Planning ahead is the best way to ensure you have plenty of food. By planning meals in advance, you can avoid eating the same thing day in and day out. Cans of beef stew may be bearable, but if you have a young child who doesn't undertsnad what's going on, having that spaghetti dinner or those mashed potatoes and gravy will ensure that he or she is eating well. As for the nutrition info, it's per package, and you can just divide the numbers by servings.

I intend to use those servings as a guide only. For instance, the pack of tuna I used in my example (It was the only food I had in my bag on shift yesterday), will be for one person. I don't intend to divide that pack two and a half ways.

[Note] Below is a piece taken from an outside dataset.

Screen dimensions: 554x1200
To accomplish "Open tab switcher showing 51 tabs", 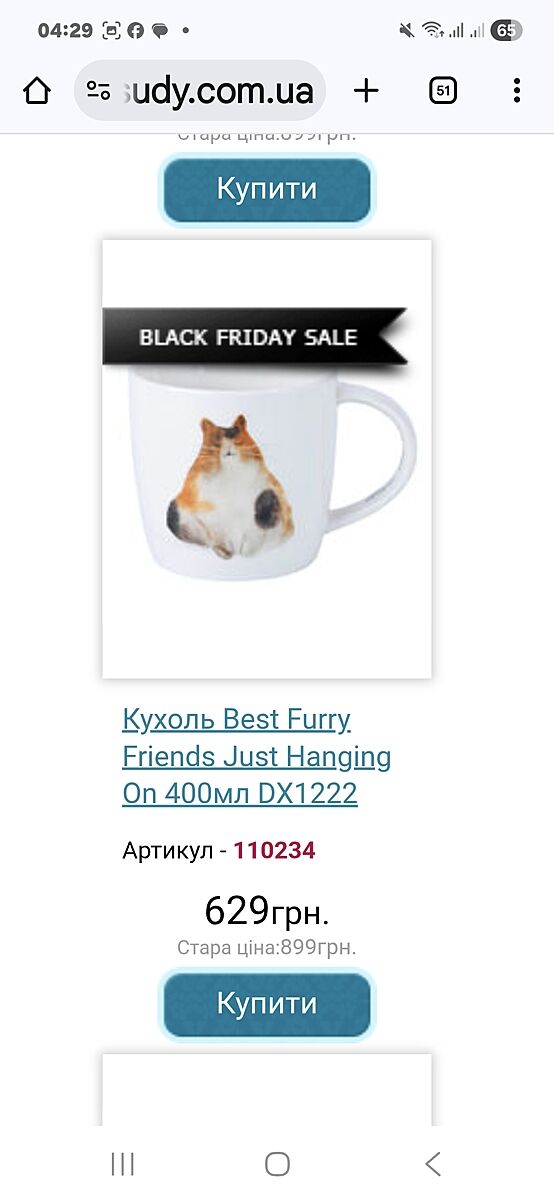I will click(443, 91).
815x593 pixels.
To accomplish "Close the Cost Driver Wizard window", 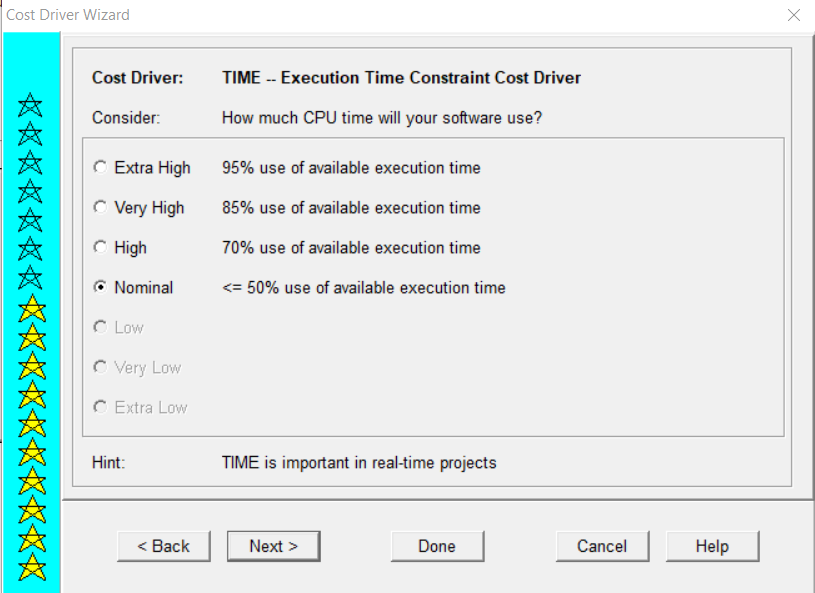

The other reason behind this idea is that by knowing the nutritional information and planning meals in advance, you can alter bad dietary habits now. Buy things that provide good nutrition and that you eat normally and rotate your stock. If an emergency does happen, you will have a fairly fresh supply of food that you actually like to eat instead of living for weeks at a time on ramen noodles and beef stew that you bought because they were on sale in bulk.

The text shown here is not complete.